EXERCISE AIM
Could you find every line in the records below that contains the word "pengar" and copy it?

INPUT DATA
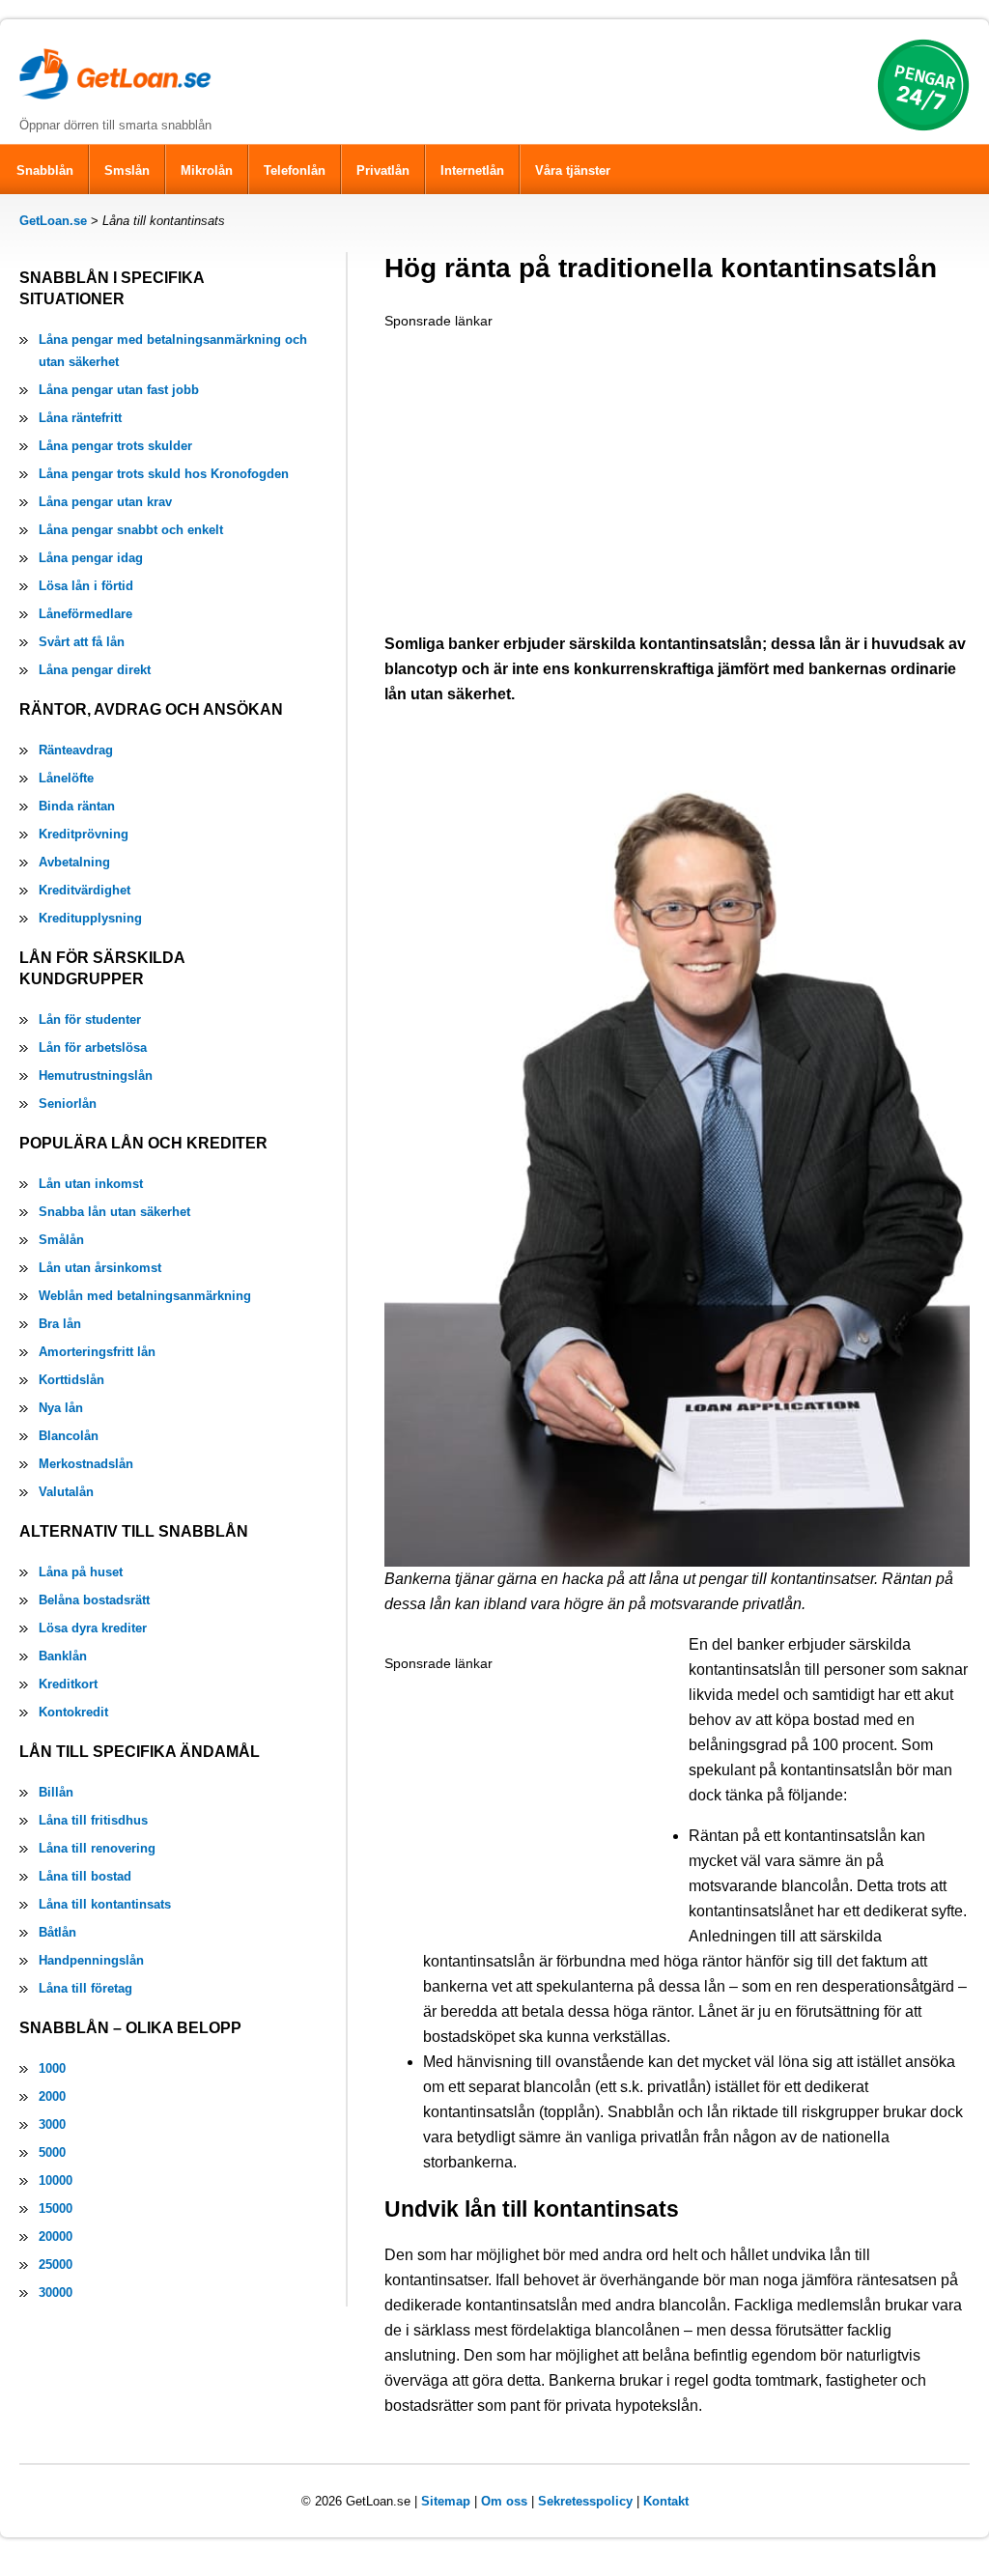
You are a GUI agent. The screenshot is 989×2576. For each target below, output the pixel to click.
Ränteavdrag (76, 750)
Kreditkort (68, 1684)
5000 (52, 2152)
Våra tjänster (572, 170)
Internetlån (472, 170)
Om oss (504, 2501)
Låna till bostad (85, 1876)
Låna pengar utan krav (105, 502)
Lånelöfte (66, 778)
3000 (52, 2124)
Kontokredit (73, 1712)
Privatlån (383, 170)
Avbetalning (74, 862)
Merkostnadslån (86, 1464)
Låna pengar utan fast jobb (119, 389)
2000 (52, 2096)
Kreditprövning (83, 834)
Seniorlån (68, 1103)
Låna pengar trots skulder (115, 446)
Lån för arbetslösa (93, 1047)
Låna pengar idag (91, 558)
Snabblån (44, 170)
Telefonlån (294, 170)
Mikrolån (207, 170)
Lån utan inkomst (91, 1183)
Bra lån (60, 1323)
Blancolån (69, 1436)
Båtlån (57, 1932)
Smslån (127, 170)
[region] (529, 473)
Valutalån (66, 1492)
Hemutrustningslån (96, 1075)
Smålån (61, 1239)
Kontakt (666, 2501)
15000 (55, 2208)
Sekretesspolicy (585, 2501)
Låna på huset (81, 1572)
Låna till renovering (97, 1848)
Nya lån (61, 1408)
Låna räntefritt (80, 417)
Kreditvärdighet (84, 890)
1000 (52, 2068)
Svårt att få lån (82, 642)
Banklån (63, 1656)
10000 (55, 2180)
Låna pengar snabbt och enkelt (131, 530)
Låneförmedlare (85, 614)
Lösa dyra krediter (93, 1628)
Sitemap (445, 2501)
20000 (55, 2236)
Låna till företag (85, 1988)
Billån (56, 1792)
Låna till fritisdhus (93, 1820)
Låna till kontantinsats (105, 1904)
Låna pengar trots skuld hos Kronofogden (164, 474)
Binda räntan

EXPECTED ANSWER
Låna pengar utan krav (105, 502)
Låna pengar utan fast jobb (119, 389)
Låna pengar trots skulder (115, 446)
Låna pengar idag (91, 558)
Låna pengar snabbt och enkelt (131, 530)
Låna pengar trots skuld hos Kronofogden (164, 474)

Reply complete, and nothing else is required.